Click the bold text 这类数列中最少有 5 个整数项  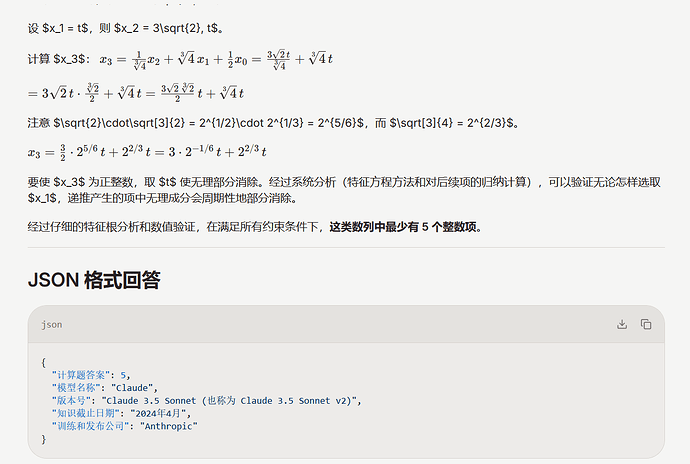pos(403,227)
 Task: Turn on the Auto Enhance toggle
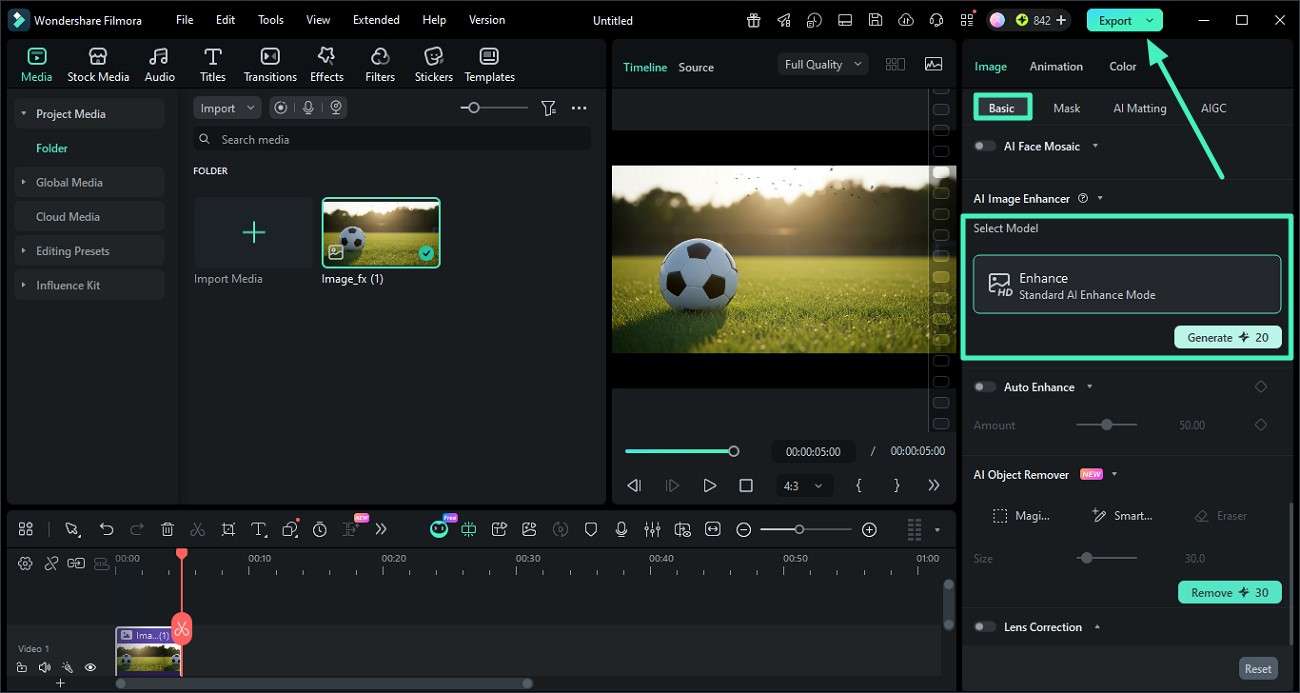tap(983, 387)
==
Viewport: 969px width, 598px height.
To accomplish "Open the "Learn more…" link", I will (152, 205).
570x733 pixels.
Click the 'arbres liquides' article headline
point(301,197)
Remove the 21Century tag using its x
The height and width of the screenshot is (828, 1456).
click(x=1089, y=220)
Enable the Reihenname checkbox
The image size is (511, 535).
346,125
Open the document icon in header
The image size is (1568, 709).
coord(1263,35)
...
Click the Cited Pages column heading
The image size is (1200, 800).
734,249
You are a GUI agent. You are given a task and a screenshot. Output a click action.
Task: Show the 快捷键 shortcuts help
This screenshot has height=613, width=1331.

> **GOAL OF THE EXERCISE**: Print, without alteration, only the lines above between the one holding "Click the Cited Pages column heading" and the one holding "This screenshot has height=613, width=1331.", inclusive.

> **EXERCISE OUTPUT**:
Click the Cited Pages column heading
The image size is (1200, 800).
734,249
You are a GUI agent. You are given a task and a screenshot. Output a click action.
Task: Show the 快捷键 shortcuts help
This screenshot has height=613, width=1331.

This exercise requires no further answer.